▸ TASK: Report how many lines below contain the word "computer", giving the number and no other words.

Records from a dataset
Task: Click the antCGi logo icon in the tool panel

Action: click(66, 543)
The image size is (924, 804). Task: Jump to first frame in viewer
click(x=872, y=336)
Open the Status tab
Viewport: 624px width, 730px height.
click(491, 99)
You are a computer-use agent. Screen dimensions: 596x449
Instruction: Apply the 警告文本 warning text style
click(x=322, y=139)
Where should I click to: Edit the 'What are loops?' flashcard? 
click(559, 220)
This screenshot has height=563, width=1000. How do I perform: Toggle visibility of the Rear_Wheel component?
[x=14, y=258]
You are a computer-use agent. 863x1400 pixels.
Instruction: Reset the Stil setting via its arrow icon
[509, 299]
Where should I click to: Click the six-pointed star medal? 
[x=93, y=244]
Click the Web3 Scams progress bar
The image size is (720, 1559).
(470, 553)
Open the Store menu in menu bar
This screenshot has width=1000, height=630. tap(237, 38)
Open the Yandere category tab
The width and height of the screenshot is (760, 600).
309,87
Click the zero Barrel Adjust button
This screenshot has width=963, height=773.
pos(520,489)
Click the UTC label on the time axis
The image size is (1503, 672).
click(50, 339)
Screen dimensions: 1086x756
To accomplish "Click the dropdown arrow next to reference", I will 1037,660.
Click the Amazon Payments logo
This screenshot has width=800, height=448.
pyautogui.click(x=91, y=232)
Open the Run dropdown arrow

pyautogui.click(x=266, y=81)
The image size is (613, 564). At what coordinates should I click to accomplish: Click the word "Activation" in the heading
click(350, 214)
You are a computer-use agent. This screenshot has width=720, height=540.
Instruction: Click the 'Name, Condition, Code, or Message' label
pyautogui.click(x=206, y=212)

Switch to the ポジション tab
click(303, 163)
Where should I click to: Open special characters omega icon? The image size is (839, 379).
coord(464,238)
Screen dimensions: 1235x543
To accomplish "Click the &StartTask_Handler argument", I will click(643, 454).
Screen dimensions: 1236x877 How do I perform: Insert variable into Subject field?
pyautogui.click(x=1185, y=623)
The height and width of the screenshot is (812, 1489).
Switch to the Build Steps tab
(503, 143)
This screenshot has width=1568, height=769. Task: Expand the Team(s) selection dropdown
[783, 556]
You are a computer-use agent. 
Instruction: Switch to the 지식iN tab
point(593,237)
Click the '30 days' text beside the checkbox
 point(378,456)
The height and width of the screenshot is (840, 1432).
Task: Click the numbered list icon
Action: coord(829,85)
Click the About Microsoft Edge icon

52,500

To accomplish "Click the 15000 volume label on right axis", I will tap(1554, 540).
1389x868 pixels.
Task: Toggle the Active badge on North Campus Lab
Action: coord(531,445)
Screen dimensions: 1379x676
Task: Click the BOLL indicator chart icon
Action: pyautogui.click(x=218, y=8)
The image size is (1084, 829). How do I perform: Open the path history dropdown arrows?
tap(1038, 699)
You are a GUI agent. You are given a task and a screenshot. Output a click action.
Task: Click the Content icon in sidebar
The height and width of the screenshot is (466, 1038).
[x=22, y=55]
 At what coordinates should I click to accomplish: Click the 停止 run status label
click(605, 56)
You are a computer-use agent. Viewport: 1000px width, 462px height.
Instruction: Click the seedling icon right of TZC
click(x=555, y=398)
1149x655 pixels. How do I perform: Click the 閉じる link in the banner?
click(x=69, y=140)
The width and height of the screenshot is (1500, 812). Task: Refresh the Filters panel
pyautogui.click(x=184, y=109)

▸ THE ANSWER: 5